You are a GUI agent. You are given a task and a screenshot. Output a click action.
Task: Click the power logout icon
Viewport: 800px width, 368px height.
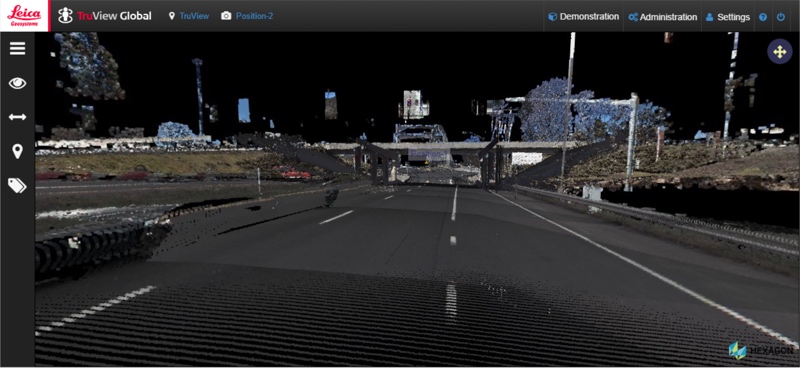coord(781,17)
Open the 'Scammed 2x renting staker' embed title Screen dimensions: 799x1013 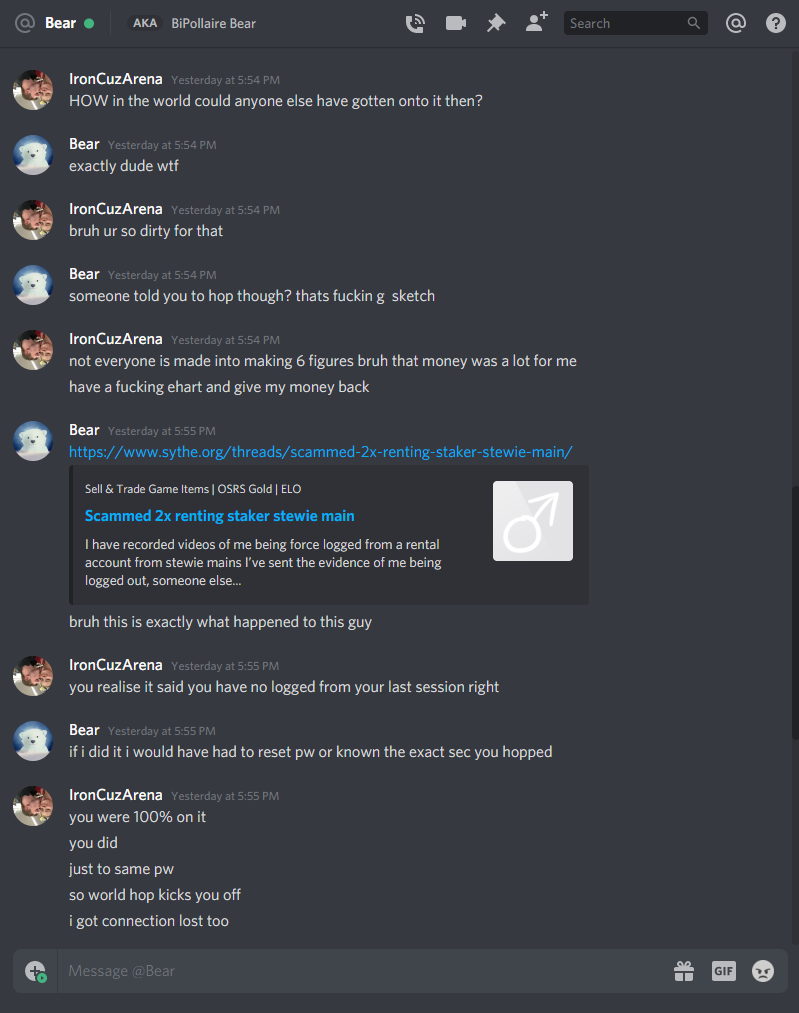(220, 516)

◆ ◆ ◆ ◆

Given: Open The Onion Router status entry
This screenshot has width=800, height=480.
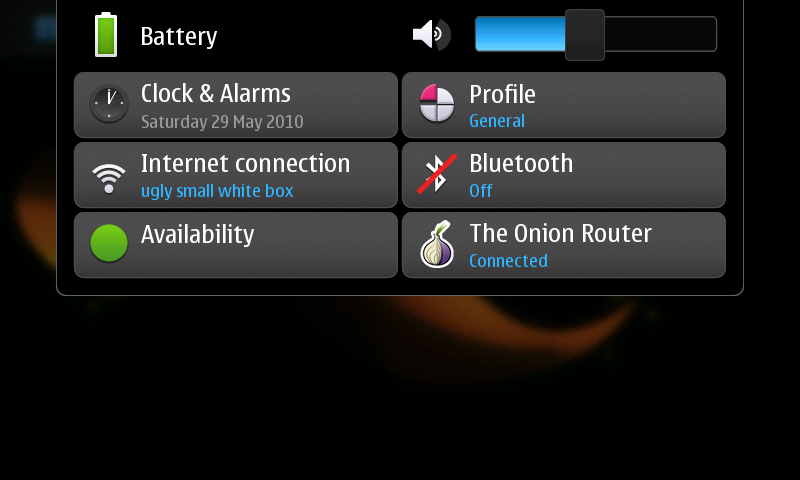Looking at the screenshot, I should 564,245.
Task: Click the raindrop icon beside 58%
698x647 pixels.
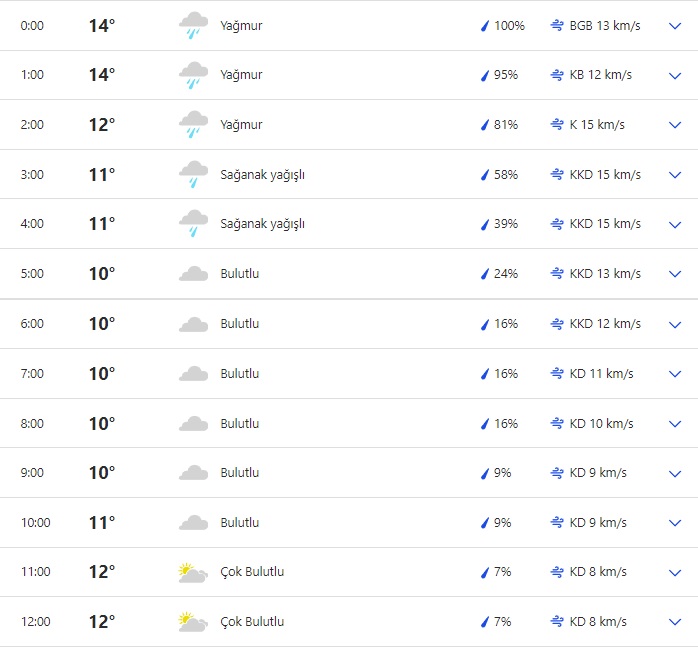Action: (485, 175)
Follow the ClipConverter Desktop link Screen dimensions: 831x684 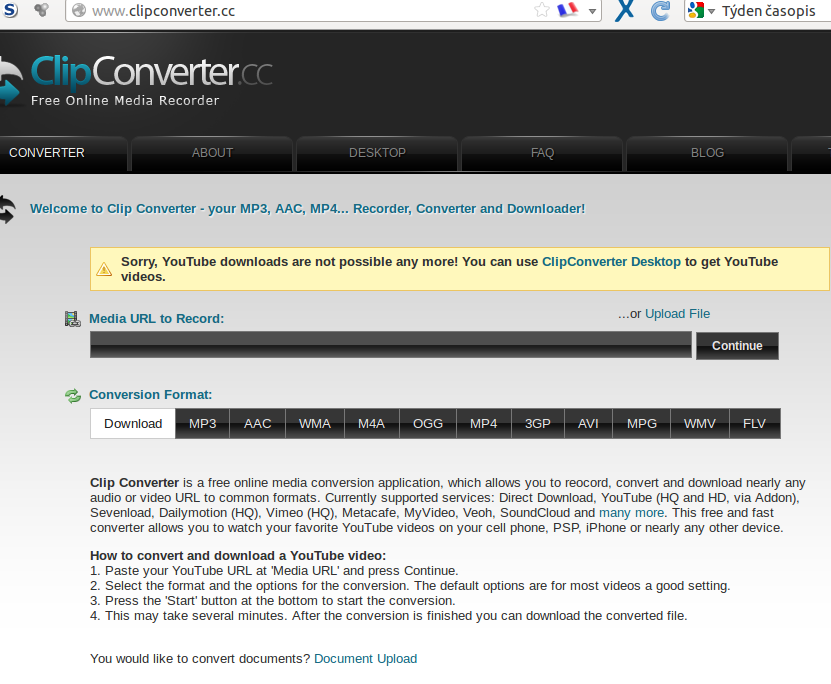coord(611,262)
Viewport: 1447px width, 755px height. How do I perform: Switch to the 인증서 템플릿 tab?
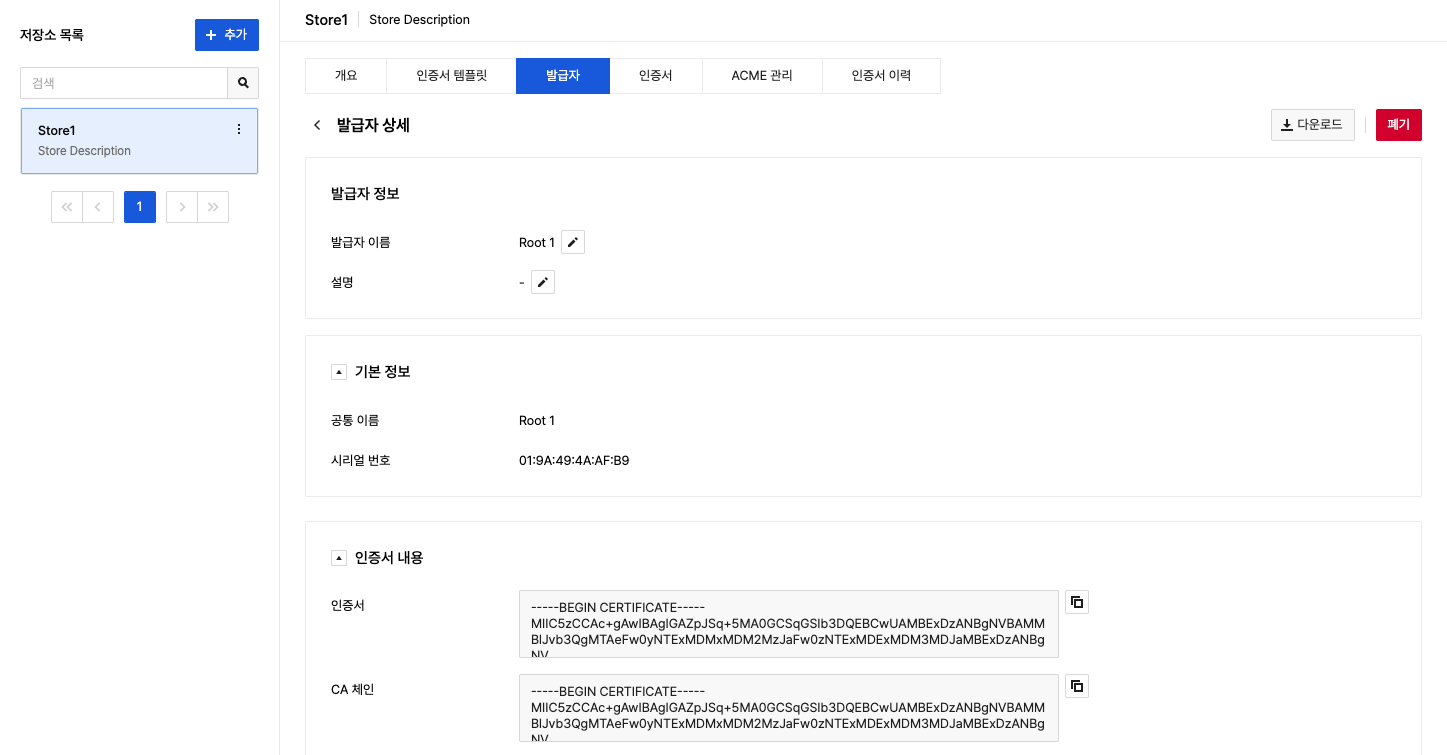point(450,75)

◆ ◆ ◆ ◆

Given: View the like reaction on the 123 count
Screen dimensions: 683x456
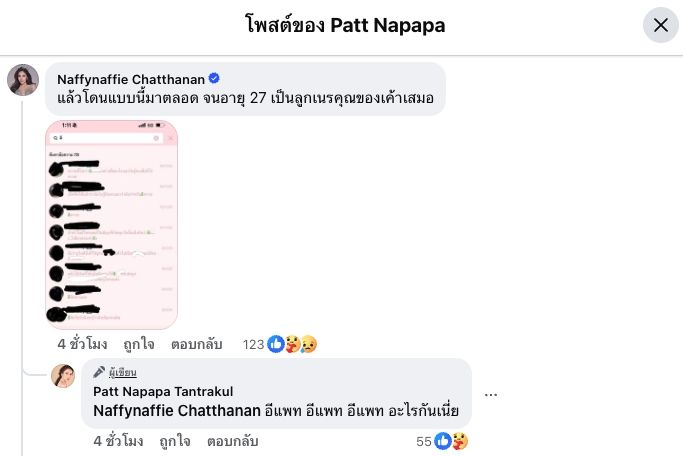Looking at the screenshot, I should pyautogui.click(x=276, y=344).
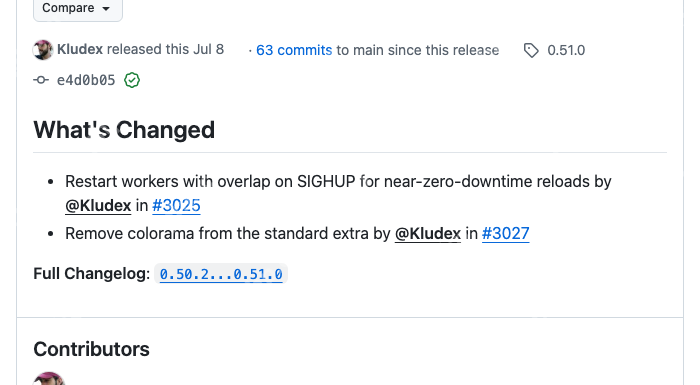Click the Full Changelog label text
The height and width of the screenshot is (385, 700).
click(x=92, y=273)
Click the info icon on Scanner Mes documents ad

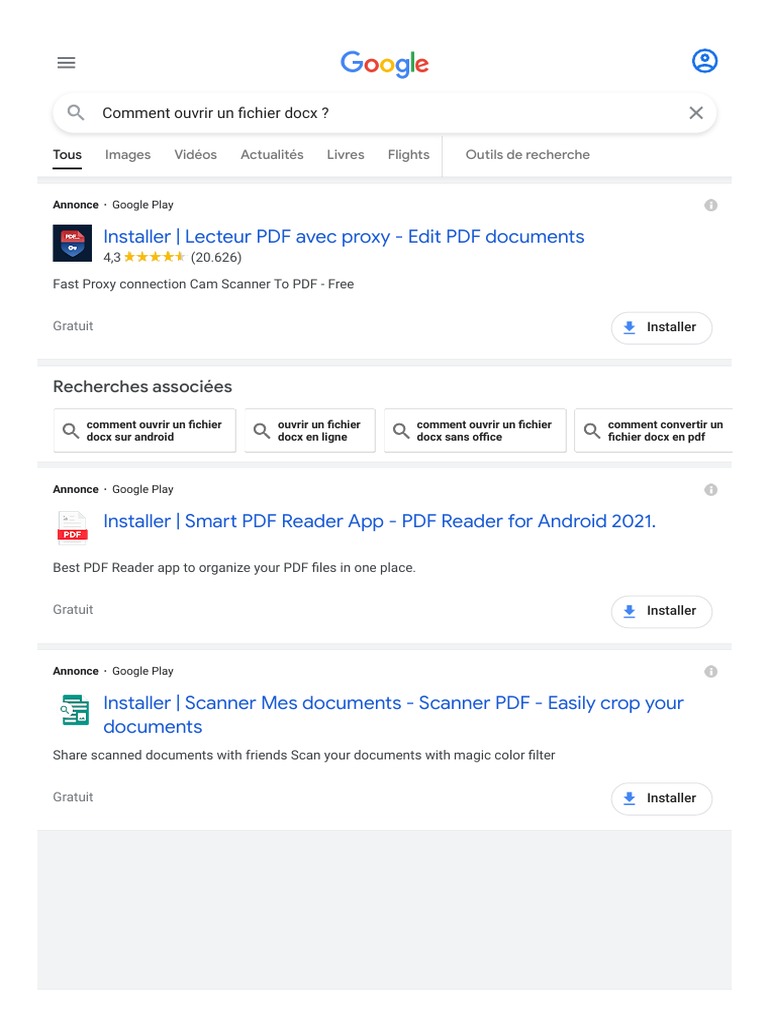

◆ ◆ ◆ ◆

__Goal of the exercise__
Rewrite the part of the material that opens with the line containing "Viewport: 1447px width, 755px" and closes with the line containing "point(450,75)", putting "Go" in place of "Switch" and keeping everything else the same. Leave out the pictures.

__Result for this exercise__
Viewport: 1447px width, 755px height. How do I perform: Go to the 인증서 템플릿 tab?
point(450,75)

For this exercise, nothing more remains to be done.